İnsanların kimi zaman kendisine geçmişle ilgili şeyler sorduğunu belirten Durukoğlu, şu şekilde devam etti:

“Aradan süre geçiyor, ‘şu şahıs öldü, düğün oldu, kaza yaptı’ benzer biçimde şeyler söylüyorlar fakat ne süre bulunduğunu hatırlayamıyorlar, bana soruyorlar. Bunların hepsini ben defterden buluyorum, gereksinim duyanlara destek oluyorum. Bunun için de not tutmaya devam ediyorum. Seneler ilkin bir vaka olmuştu, bir arkadaşımın bu vakaya karıştığını söylediler. Ben, bu arkadaşın o vakaya karışmadığını, o gün beraber şantiyede olduğumuzu, bunu günlüğe yazdığımı, isteyenin defterime bakarak nerede ne yaptığımızı okuyabileceğini söyledim. O arkadaşın suçsuz bulunduğunu günlüğüm yardımıyla ispatlamış oldum.”

Yağmurlu hava geliyor

Yağmurlu hava geliyor

– “Anılarımı hatırlıyorum, geçmişimi canlandırmış oluyorum”

Ara sıra anıları anımsamak için günlüklerini açtığını dile getiren Durukoğlu, “Aradan süre geçiyor. Evde otururken 5 yıl ilkin ne yaptım diye düşünürken defteri açıp anılarımı okuyorum. Anılarımı hatırlıyorum, geçmişimi canlandırmış oluyorum. Eve komşularım, dostlarım geliyor. ‘Şu yıl neler olmuştu, sen neredeydin, ne yaptın?’ diyorlar. Günlüklerimi açıyorum, ‘Şu yıl şu olmuş, şunu yapmışım’ diye söylüyorum.” ifadesini kullandı.
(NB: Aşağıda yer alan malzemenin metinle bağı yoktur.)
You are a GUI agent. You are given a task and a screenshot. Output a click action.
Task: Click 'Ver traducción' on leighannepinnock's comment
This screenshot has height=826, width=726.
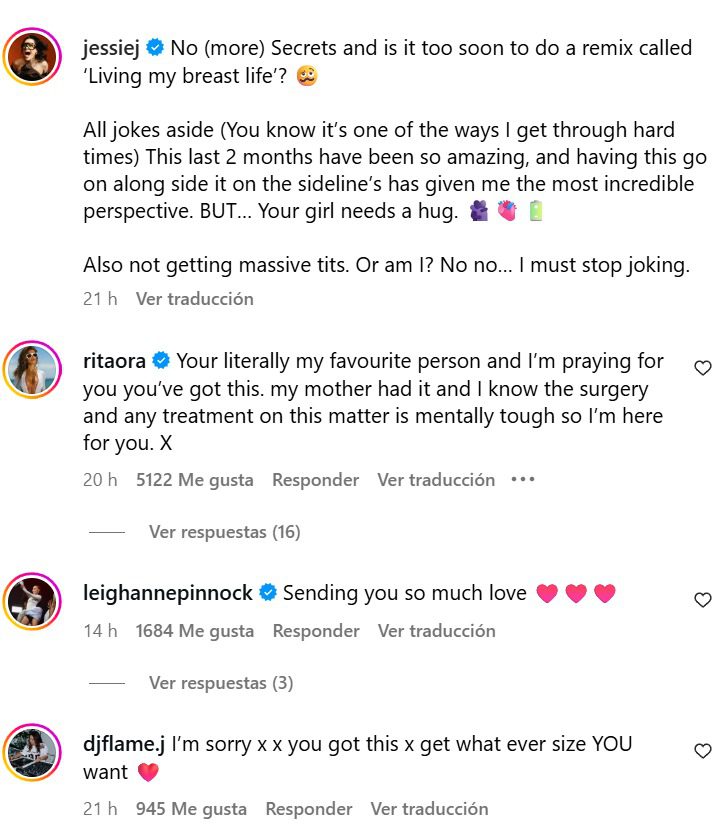click(435, 631)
Durukoğlu, annesinin kendisinin çocukluğunda rahatsızlandığını sadece köylerinin yolu olmadığı için “Ağrısı geçer” diye doktora götürülmediğini anlatarak, “Bigün sonrasında vefat etmiş. Annem 1960’da yol olmadığı için vefat etti. Ben seneler sonrasında o zamanki adıyla Yol Su ve Elektrik Kurumunda çalışmaya başladım. Sonrasında o kurumun adı Hususi İdare oldu. Köylerde vazife yaparken, yol yaparken annem aklıma gelirdi. Yol olmadığı için kimse ölmesin diye elimden geldiği kadar çalıştım.” diye konuştu.